Rewrite every item below, changing "Locate" to "Find" and leaving everything else the same.

Dataset rows =
══════════════════════════════
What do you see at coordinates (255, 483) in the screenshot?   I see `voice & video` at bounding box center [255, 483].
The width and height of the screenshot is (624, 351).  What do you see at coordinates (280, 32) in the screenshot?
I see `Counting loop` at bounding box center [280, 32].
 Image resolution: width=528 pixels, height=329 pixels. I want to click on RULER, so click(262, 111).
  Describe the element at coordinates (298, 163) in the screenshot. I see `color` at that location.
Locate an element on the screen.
══════════════════════════════
Reply to the task =
What do you see at coordinates (255, 483) in the screenshot?   I see `voice & video` at bounding box center [255, 483].
The width and height of the screenshot is (624, 351).  What do you see at coordinates (280, 32) in the screenshot?
I see `Counting loop` at bounding box center [280, 32].
 Image resolution: width=528 pixels, height=329 pixels. I want to click on RULER, so click(262, 111).
  Describe the element at coordinates (298, 163) in the screenshot. I see `color` at that location.
Find an element on the screen.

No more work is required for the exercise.